À boleia

|Hélio Bernardo Lopes|
Como em circunstâncias várias tenho referido, disponho de uma boa memória, que funciona ainda melhor naqueles domínios que são para mim de maior interesse. Um desses domínios é, como se sabe, a vida política, seja a interna ou a internacional. 

De molde que creio não estar enganado se tomar para mim que nunca um qualquer dos nossos bispos assumiu publicamente a inaceitável situação do hiperbólico preço de medicamentos essenciais à salvaguarda da vida humana.

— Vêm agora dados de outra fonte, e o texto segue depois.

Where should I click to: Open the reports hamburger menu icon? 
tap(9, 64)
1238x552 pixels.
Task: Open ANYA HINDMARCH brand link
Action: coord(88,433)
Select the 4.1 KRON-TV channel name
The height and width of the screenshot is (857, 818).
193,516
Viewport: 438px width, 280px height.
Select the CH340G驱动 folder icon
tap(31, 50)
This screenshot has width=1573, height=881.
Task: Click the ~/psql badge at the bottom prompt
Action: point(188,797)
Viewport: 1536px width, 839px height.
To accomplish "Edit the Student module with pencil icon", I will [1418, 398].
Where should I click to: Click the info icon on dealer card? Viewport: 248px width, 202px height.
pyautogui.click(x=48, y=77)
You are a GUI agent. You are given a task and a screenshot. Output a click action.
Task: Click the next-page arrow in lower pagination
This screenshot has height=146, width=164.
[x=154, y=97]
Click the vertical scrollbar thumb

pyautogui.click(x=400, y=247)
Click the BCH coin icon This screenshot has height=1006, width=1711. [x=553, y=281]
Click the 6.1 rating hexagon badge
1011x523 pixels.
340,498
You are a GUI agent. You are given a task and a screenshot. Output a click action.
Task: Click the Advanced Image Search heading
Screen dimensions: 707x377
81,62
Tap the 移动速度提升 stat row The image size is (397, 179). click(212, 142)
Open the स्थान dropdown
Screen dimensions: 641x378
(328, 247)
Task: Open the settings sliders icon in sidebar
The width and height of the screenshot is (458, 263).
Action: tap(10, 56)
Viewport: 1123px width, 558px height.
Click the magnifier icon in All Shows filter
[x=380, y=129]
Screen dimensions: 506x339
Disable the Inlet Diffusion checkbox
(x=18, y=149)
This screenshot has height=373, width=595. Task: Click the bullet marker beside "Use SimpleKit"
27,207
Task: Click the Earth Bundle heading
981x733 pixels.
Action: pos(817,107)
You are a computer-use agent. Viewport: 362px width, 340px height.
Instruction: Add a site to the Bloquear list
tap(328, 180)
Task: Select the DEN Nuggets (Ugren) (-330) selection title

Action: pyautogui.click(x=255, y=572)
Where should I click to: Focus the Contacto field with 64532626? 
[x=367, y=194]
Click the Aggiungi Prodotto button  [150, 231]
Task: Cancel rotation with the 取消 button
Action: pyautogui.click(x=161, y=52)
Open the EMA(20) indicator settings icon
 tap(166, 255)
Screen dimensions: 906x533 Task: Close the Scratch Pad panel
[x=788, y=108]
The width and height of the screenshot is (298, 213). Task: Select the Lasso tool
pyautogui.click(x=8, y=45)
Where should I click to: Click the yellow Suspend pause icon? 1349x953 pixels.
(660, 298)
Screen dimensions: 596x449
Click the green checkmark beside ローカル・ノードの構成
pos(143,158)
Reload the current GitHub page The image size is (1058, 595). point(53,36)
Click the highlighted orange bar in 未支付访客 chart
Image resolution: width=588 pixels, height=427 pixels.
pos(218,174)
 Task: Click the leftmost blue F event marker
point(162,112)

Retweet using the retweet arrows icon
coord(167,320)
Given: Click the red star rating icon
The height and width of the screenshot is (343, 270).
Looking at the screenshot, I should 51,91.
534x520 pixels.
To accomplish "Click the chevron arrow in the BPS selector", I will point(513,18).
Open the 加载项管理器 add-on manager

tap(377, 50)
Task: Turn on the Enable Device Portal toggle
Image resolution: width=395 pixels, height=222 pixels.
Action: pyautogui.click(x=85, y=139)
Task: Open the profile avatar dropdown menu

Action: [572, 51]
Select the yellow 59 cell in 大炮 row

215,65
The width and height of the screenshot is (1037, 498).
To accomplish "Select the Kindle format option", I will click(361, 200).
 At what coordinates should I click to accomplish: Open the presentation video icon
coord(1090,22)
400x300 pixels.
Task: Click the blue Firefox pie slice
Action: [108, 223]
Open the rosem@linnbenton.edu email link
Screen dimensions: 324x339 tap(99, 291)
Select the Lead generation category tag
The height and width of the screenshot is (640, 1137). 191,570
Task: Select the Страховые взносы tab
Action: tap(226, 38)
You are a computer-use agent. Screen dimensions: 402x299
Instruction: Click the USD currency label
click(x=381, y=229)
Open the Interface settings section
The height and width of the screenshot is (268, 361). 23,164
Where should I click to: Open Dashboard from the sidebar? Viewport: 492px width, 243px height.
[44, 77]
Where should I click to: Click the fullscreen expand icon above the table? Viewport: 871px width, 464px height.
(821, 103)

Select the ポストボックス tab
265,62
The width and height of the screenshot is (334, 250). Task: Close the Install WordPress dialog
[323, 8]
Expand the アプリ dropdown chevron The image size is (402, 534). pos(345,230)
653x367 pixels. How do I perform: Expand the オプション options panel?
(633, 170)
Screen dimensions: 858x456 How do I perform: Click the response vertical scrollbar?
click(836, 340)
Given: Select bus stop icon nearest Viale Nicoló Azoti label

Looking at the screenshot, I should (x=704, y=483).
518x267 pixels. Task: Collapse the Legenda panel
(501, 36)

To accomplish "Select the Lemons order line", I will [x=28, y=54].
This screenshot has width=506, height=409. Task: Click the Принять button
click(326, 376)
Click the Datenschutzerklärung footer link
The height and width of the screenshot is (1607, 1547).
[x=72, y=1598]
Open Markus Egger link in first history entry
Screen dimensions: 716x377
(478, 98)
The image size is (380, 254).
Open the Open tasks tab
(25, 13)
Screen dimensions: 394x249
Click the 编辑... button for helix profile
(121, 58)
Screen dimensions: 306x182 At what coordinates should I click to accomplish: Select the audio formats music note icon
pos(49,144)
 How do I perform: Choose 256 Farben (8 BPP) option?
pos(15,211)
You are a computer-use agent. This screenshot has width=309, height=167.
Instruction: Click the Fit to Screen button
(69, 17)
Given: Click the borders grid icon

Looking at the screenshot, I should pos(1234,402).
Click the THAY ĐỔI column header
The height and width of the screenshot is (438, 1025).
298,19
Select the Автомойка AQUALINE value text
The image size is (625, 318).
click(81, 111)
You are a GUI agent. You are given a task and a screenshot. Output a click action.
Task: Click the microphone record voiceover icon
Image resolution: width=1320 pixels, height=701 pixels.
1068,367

Muito sinceramente, não retenho uma qualquer crítica a tal situação, como por igual com os fantásticos vencimentos auferidos por umas centenas de portugueses, numa sociedade a caminho de uma pobreza muito generalizada.

Ora, nestes dias recentes, fruto de uma desagradável singularidade, acabou por se precipitar uma solução para o preço dos medicamentos essenciais para salvar vidas de pessoas com Hepatite C. O que há um ano se discutia, aparentemente sem andar para diante, num ápice encontrou a solução que ora se conhece.

Claro que todos ficaram contentes com a solução encontrada, percebendo-se que a mesma teria podido ser conseguida muito mais cedo, para tal bastando que tivesse existido vontade política. Os dados essenciais ao encontrar de uma solução estavam há muito lançados, pelo que a solução ora encontrada podia estar em vigor desde há muito, evitando-se desse modo mortes inúteis.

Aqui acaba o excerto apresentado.